Published online by Cambridge University Press: 12 March 2014
In treatises or advanced textbooks on theoretical physics, it is apparent that the way mathematics is used is very different from what is to be found in books of mathematics. There is, for example, no close connection between books on analysis, on the one hand, and any classical textbook in quantum mechanics, for example, Schiff, [11], or quite recent books, for example Ryder, [10], on quantum field theory. The differences run a good deal deeper than the fact that the books on theoretical physics are not written in the definition-theorem-proof style characteristic of pure mathematics. Although a good many propositions are proved in the books on physics, there are almost with exception no existential proofs, and consequently there is no really serious systematic use of quantifiers. Another important characteristic is the free use of infinitesimals. In fact, most results would not lose anything, from a physicist's point of view, by leaving them in approximate form, i.e., instead of strict equalities or inequalities, using equalities or inequalities only up to an infinitesimal.
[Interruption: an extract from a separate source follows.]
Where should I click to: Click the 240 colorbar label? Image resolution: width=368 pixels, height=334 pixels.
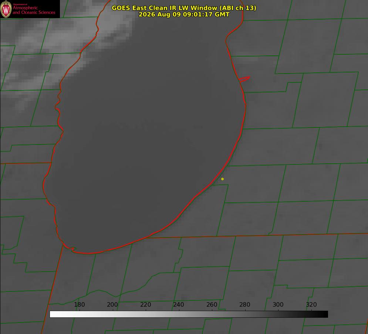coord(179,304)
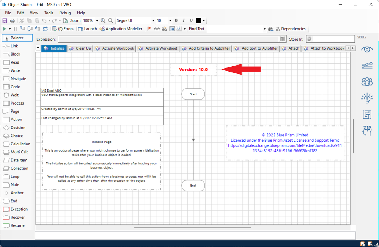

The discrepancy between the way mathematics is ordinarily done in theoretical physics and the way it is built up from a foundational standpoint in any of the standard modern views raises the question of whether it might be possible to construct quite directly a rigorous foundation that reflects a significant part of this standard practice in theoretical physics. Other parts of standard practice in physics, for example, the use of physically intuitive but nonrigorous arguments, are not present in our system.